### [Written instruction 1]
Pick out and copy each line of the records below that contains the string "Task".

### [Source excerpt]
__________________________________________________

Creating Passionate Users: An Interview with Josh Porter, Part 2

Social web sites and applications are everywhere: Facebook, YouTube, Craigslist, and Digg are just a few of the web sites taking advantage of the power of the Social Web. Social web sites are the fastest growing properties on the web for good reason: they connect people, motivate, and engage them. As a result, they grow very quickly and successfully.

We hear all the time from clients working on all different kinds of products, ranging from e-commerce web sites to financial web applications, who want to take advantage of social features to get people engaged and excited about offerings. Unfortunately, most teams aren’t sure where to begin.

We recently talked with interface designer, Joshua Porter. Josh is the author of the wonderful book, Designing for the Social Web, and focuses on helping organizations incorporate social features into their designs. We’re also thrilled Josh will be teaching his one-day workshop, Designing for the Social Web, in Boston, Massachusetts this October.

In part 1 of our interview, Josh introduced readers to the Usage Lifecycle, the four main stages users traverse with web sites and applications. In this second installment, we discuss the evolution of social applications and how to effectively measure the success of applications.

Here is what Josh had to say:

How can designers pinpoint areas of their social application that aren’t working?

Well, first there needs to be agreement on what “working” means. There are lots of ways something can fail to work. But usually it means that the site isn’t doing something that it’s supposed to. And, ideally every design team has a list of their most important metrics, which are those things that really matter to the success of their product or service. I’ve found that without a clear picture of which metrics are important, design teams tend to lose focus over time and fail to continually iterate and improve.

Designers have relied on metrics since the beginning of the web. We first started with metrics such as hit counters that measured the number of hits to the web server. Unfortunately, the hits were typically meaningless because they included hits to pretty much anything, including images, JavaScript, and other files, failing to provide any real insight into what was happening.

As time has gone on, however, the metrics we examine have become much more sophisticated.

The latest focus for many design teams is to understand ways to measure user engagement. These metrics include the number of return visits and the average time on site for visitors. These metrics have important implications for your business.

For example, Google wants people to spend as little time as possible each time they interact with their search engine. They want people to come to the site, find what they want, and leave. On the other hand, Facebook wants people to spend more time on their site, so they can gather more data about visitors and expose them to more ads. The time on site success metric is radically different based on the specific site’s business goals.

When building an application, it’s essential for design teams to identify 3-4 core metrics to assess the success of the application and the health of the business. If these metrics go up, it’s a sign your business is healthy.

If you just build interactions without respect to core metrics, you can get into a situation where people use your web site, but not in the way you intended. This is why free applications that were once all the rage are now being downgraded to free trials. Design teams found that so many people were using the applications without paying and it was a huge drain on a business.

In your book, Designing for the Social Web, you recommend that design teams take advantage of the funnel analysis to uncover areas of their social application that aren’t working well. How does this analysis work?

It’s really important to have solid metrics at each stage of the lifecycle to uncover where a site or application has an opportunity to improve. A funnel analysis is a good way to find out what’s broken. It can show you how well your site moves people along the stages of the lifecycle, from Interested to Passionate.

Designers can picture their site as a funnel, where at the top they have everyone who is interested in the application and at the bottom is everyone who is passionate about the software.

__________________________________________________

### [Data excerpts]

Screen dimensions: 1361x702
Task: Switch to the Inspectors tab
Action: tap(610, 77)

__________________________________________________

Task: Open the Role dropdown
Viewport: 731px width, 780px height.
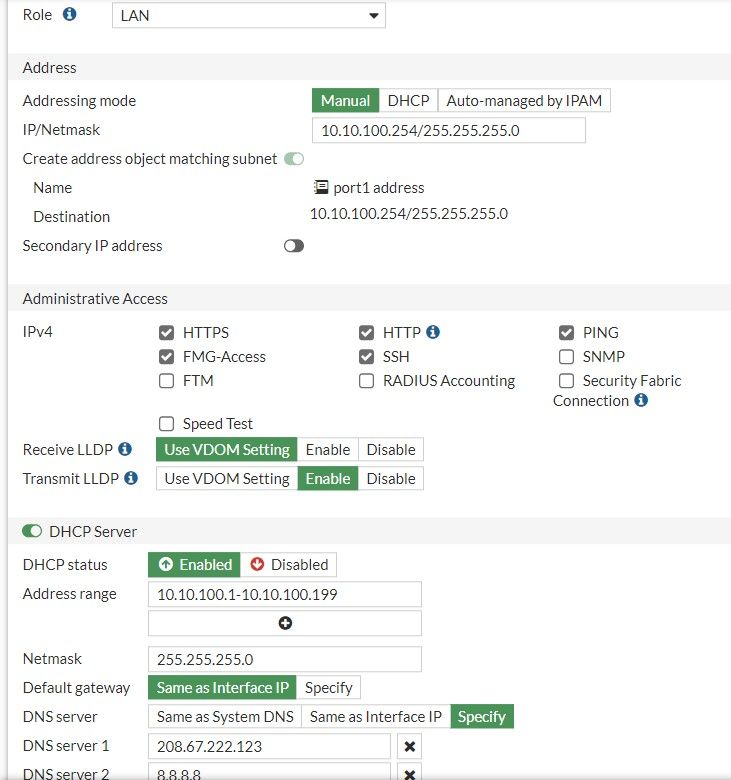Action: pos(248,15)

__________________________________________________

### [Written instruction 2]
Answer these from the interview with Josh Porter above:
(a) What did the early hit counters measure?
(b) In what city and state will Josh teach his one-day workshop?
(c) How many core metrics should design teams identify when building an application?

### [Written answer 1]
Task: Switch to the Inspectors tab
Task: Open the Role dropdown

### [Written answer 2]
(a) The number of hits to the web server.
(b) Boston, Massachusetts.
(c) 3-4.